PROBLEM REQUIREMENTS
Please output the text lines of every entry below word for word, leaving the pictures out of your answer.

DATA FOR THE TASK
════════════════════

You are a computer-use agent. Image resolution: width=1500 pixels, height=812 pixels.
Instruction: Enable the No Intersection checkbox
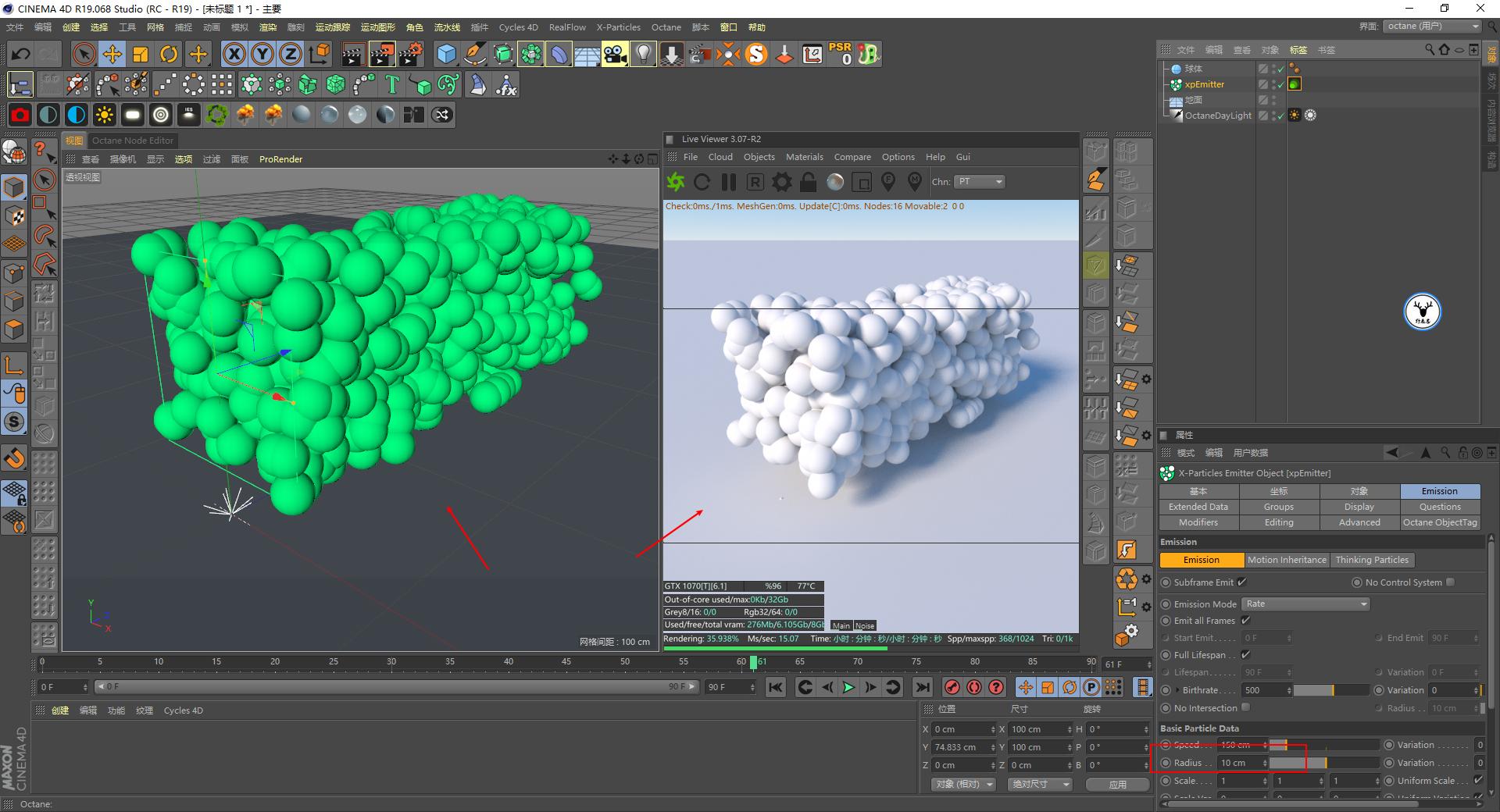coord(1245,708)
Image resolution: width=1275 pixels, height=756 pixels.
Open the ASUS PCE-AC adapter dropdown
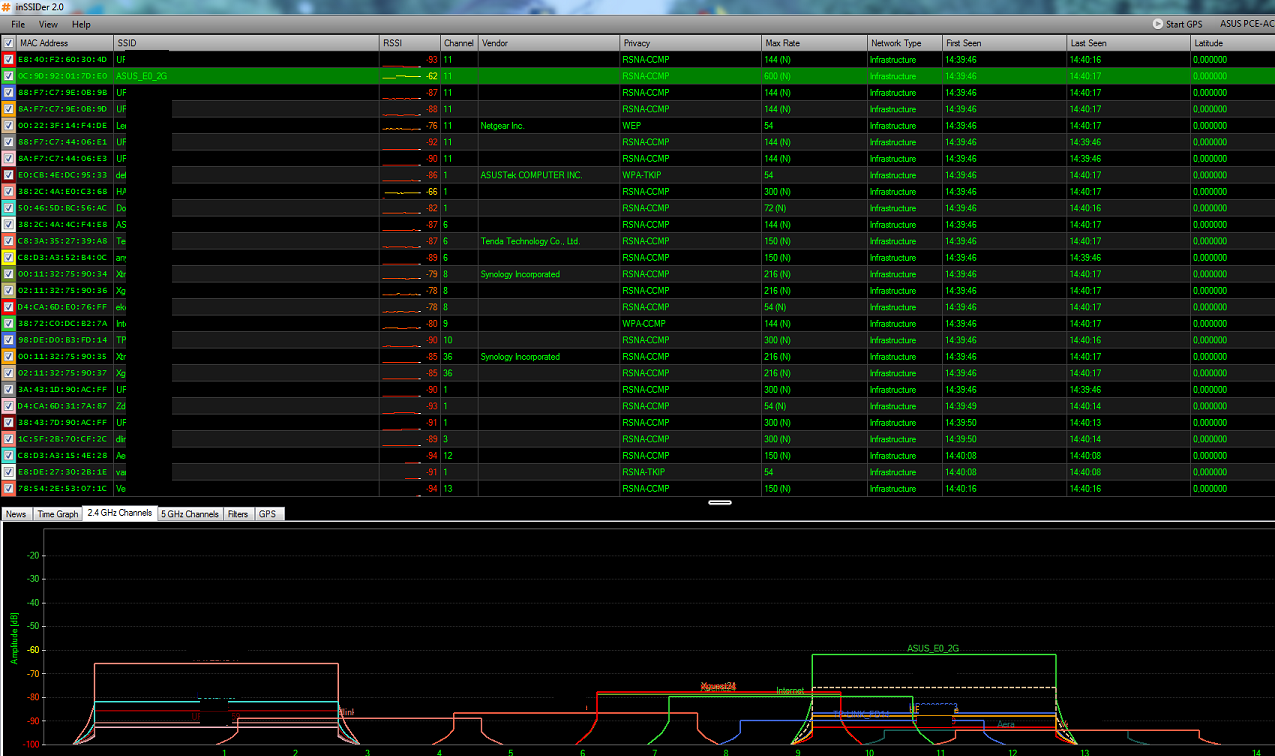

════════════════════

RESULT BELOW
You are a computer-use agent. Image resolution: width=1500 pixels, height=812 pixels.
Instruction: Enable the No Intersection checkbox
coord(1245,708)
Image resolution: width=1275 pixels, height=756 pixels.
Open the ASUS PCE-AC adapter dropdown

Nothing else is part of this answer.